However, although the ACQs that we used in this experiment did not improve data quality, other ACQs might do so. The fact that almost all high-reputation workers passed the ACQs suggests that high-reputation workers might be familiar with these specific (and common) ACQs (the ACQs that we used in Exp. 1 have been available to researchers for several years now; e.g., the IMC was published in 2009). If familiarity was the cause for the high passing rate of ACQs, novel and unfamiliar ACQs might increase the data quality for high-reputation workers in the same way that they do for low-reputation workers. Experiment 2 was designed to test that possibility.

Experiment 2

Experiment 2 employed the same design and measures as Experiment 1, with two exceptions: First, we replaced the ACQs used in Experiment 1 with novel ACQs that we designed ourselves (after soliciting examples from colleagues). Second, in addition to workers’ reputation, we orthogonally manipulated workers’ productivity. Worker productivity refers to the number of HITs that a worker has previously completed on MTurk. Similar to worker reputation (the percentage of approved HITs), MTurk allows researchers to specify how many HITs workers must have previously completed in order to view and complete a proposed HIT. Workers’ productivity levels seem to vary greatly. For example, about half of the participants in Experiment 1 indicated that they had completed more than 250 HITs, and about 10 % said they had completed more than 5,000 HITs. A worker’s productivity―just like a worker’s reputation―may be a predictor of data quality, such that highly productive workers may be more likely to produce high-quality data than less productive workers. That could be the case because (a) highly productive workers are workers who are more intrinsically motivated to complete HITs to the satisfaction of the requester; (b) highly productive workers represent “good” workers that had stayed on MTurk, whereas “bad” workers would drop out over time; and (c) highly productive workers would be more experienced in answering survey questions, and thus produce higher-quality data.

Experiment 2 served three purposes: first, to test whether the findings of Experiment 1 would replicate; second, to test whether novel and unfamiliar ACQs would improve data quality for high-reputation workers; and third, to test whether worker productivity would have the same effect on data quality as worker reputation.

**Data section**
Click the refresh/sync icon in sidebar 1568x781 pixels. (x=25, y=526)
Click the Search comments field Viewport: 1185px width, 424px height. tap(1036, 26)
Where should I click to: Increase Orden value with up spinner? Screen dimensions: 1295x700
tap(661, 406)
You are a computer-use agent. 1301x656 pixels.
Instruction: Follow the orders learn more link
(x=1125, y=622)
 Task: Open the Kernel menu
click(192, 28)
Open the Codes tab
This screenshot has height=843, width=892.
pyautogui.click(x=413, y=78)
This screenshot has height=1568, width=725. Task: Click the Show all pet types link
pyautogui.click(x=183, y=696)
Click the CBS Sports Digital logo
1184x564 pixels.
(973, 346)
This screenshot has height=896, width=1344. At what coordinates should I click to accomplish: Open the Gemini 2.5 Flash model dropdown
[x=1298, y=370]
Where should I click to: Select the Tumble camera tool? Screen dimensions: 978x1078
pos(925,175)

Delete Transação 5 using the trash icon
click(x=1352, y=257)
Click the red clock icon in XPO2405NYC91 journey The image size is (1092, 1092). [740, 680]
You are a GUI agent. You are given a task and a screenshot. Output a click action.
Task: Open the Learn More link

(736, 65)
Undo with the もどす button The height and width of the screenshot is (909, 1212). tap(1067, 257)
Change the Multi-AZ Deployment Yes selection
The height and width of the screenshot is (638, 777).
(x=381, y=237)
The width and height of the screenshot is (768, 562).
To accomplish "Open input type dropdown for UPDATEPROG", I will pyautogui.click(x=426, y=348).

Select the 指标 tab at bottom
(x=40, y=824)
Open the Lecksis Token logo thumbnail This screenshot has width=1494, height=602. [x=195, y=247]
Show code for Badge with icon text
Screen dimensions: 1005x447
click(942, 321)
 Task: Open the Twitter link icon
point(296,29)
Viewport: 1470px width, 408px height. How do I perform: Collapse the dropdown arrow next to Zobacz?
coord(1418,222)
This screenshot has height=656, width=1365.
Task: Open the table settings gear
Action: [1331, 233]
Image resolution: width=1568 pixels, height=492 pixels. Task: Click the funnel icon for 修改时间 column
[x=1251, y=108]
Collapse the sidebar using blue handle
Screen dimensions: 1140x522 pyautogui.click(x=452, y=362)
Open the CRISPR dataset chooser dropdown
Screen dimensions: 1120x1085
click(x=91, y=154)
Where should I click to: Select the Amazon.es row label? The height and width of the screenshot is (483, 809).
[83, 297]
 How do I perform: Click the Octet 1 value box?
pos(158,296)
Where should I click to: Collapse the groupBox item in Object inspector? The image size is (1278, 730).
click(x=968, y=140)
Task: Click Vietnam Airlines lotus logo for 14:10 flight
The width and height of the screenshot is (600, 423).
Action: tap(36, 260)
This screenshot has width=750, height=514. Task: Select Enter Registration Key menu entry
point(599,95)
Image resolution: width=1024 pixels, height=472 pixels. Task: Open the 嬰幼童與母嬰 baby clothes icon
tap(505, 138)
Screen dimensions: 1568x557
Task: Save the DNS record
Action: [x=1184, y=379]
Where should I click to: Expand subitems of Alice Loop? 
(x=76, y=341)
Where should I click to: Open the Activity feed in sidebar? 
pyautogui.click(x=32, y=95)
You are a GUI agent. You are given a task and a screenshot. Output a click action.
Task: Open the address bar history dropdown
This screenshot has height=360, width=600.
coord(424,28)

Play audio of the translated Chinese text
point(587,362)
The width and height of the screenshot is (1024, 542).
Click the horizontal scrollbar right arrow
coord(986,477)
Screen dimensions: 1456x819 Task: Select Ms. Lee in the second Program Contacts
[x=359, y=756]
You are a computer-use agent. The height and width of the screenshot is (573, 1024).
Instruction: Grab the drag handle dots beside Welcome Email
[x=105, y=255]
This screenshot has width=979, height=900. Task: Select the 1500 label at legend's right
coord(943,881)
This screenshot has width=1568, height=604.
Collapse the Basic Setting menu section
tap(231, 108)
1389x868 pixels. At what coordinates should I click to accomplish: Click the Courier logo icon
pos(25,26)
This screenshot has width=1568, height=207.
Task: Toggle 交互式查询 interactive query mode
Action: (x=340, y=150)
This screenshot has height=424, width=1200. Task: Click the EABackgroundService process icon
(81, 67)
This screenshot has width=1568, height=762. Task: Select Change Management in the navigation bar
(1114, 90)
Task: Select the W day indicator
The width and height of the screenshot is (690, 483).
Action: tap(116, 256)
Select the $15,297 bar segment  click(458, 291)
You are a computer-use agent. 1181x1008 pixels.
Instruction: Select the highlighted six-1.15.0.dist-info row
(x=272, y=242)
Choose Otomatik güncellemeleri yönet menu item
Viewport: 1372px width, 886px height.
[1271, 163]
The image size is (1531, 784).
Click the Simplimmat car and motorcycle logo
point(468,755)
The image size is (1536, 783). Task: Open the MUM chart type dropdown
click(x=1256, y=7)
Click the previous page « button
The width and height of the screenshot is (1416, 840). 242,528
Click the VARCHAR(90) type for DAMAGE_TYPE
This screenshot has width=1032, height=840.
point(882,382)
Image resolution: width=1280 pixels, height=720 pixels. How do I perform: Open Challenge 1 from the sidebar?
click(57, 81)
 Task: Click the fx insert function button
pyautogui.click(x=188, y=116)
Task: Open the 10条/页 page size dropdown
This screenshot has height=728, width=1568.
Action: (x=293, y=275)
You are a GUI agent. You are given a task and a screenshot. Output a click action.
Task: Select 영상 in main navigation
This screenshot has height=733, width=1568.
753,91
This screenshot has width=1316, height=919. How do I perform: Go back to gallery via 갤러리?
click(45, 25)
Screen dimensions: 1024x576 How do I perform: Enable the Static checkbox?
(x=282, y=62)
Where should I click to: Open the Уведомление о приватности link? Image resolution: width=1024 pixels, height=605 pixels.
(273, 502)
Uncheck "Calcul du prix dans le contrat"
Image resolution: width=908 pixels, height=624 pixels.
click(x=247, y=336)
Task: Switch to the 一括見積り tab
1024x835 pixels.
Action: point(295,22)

**Work required**
In the passage about Experiment 2, what does worker productivity refer to?

**Reply to the task**
The number of HITs a worker has previously completed on MTurk.